Differences Between Hardware Design for Hobbyists and Commercial Applications

Zachariah Peterson
|  Created: September 7, 2018  |  Updated: December 6, 2023
Differences Between Hardware Design for Hobbyists and Commercial Applications

Hardware design and development is a difficult area to work in, largely because it can seem so opaque for a new designer. Most engineering companies do not open their doors for anyone to show up and start learning about hardware development. It's very hands-on and sometimes there are not enough resources for new designers. Hobbyist level hardware design is much easier to get into, largely thanks to the number of development products and off-the-shelf modules.

So if you're a hobbyist and you want to make the transition to a professional hardware engineer or PCB designer, it pays to learn the differences between these types of products.

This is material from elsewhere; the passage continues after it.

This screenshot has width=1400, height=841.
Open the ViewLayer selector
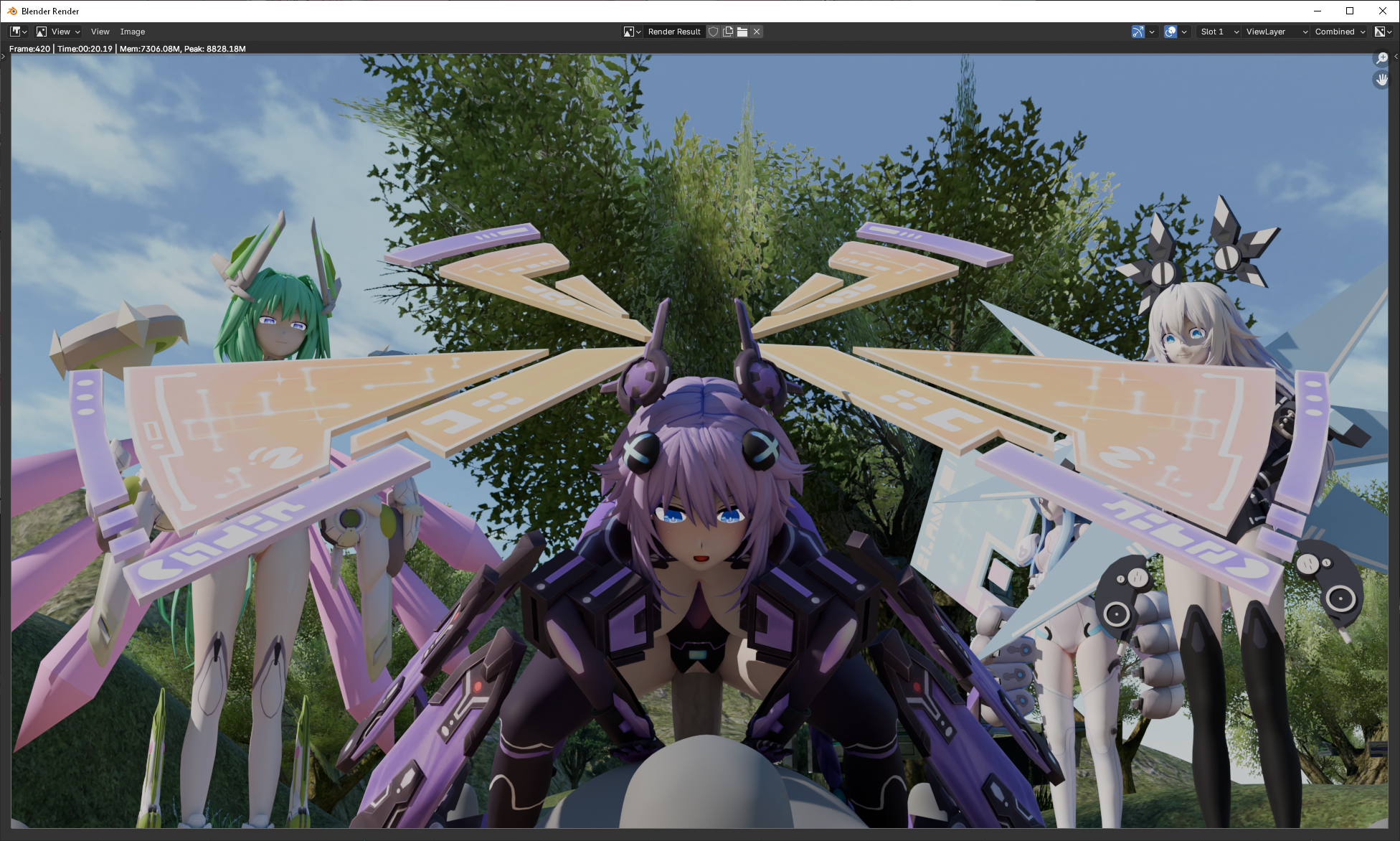(1275, 32)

Hobbyist electronics designers can ultimately become professional by learning how to design and manufacture PCBs as these are the backbone components that make any electronic product work.

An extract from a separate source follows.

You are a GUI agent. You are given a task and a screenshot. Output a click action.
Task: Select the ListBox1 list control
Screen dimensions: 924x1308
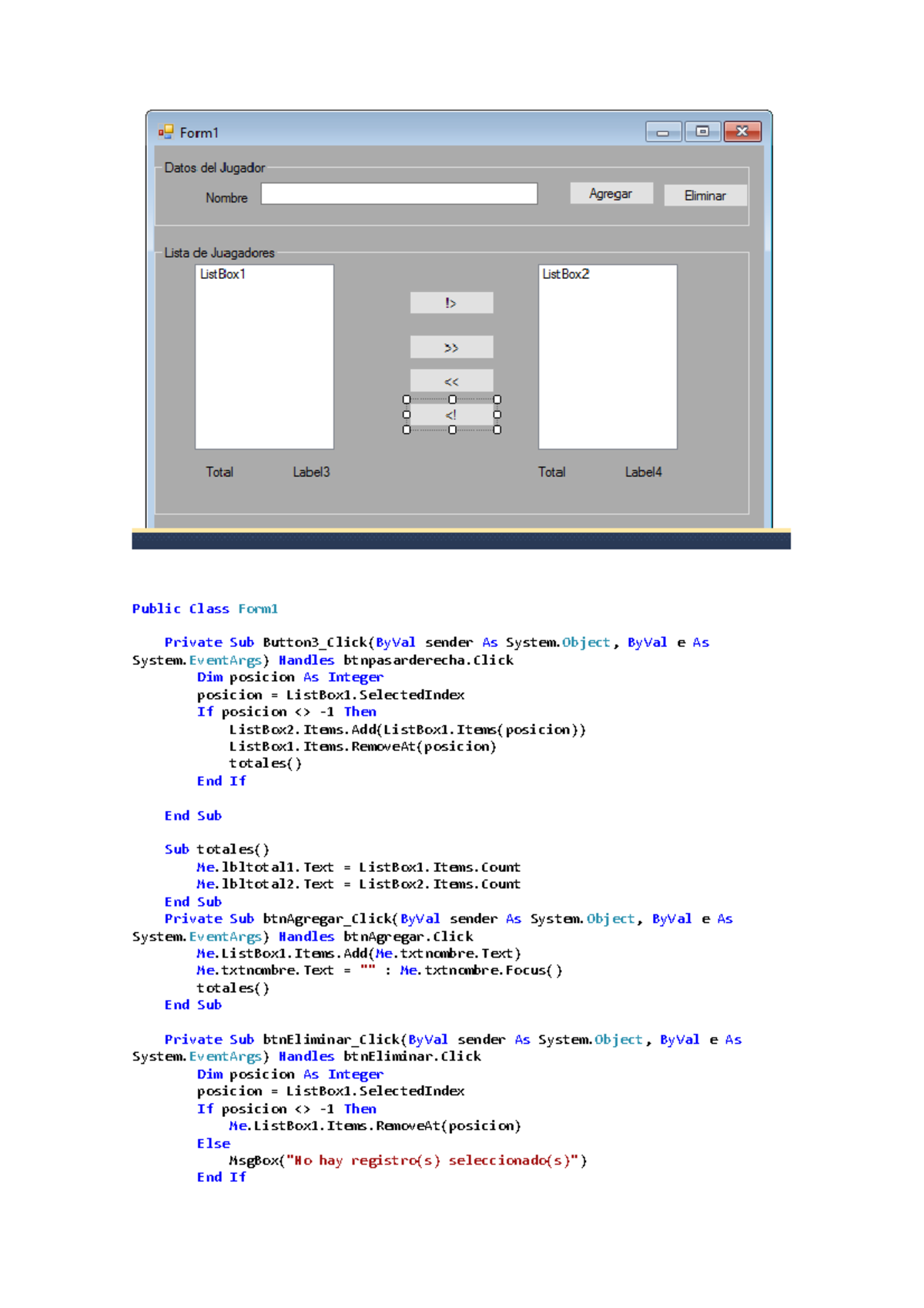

With that out of the way, let's look at the differences between hobbyist circuit boards and professional circuit boards.

What Makes a Hobby PCB

I think when most designers get started building boards, they probably look to a dev platform like Arduino or ESP32 for guidance. These are high-quality hardware platforms and their usage is even taught in some universities, so I think they are very easy to start using as learning tools and prototyping platforms. These boards also reveal some of the typical approaches to designing a prototype board or a hobby board.

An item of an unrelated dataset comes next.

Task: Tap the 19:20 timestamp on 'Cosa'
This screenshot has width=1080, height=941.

Here are some of the most common characteristics you will see in hobbyist PCBs:

  • Traces and vias tend to be larger
  • These boards are almost always single-sided or double-sided, but not multi-layer
  • There may be a preference for through-hole parts as they can be hand soldered
  • There may be a preference for leaded SMD parts that can be hand soldered, such as LQFPs
  • The smallest passive component case size is usually 0805 or 0603
  • Rather than doing custom-designed circuits, the designer might prefer external modules
  • Processors or other components might be added as castellated modules
  • All the extra GPIOs will be brought out to a pin header
  • A basic 2-pin header or barrel jack is probably being used for power
  • There may be less consistency in part number selection for passives, resulting in more BOM lines

There are some good reasons for these design choices in hobbyist boards. They tend to reduce cost, allow for easier hand assembly/rework, and the parts tend to be less advanced. In addition, a lot of designers starting as hobbyists are working with the basic parts built into their CAD library, which will usually prioritize the component types listed above (through-hole, large passives, and leaded SMD).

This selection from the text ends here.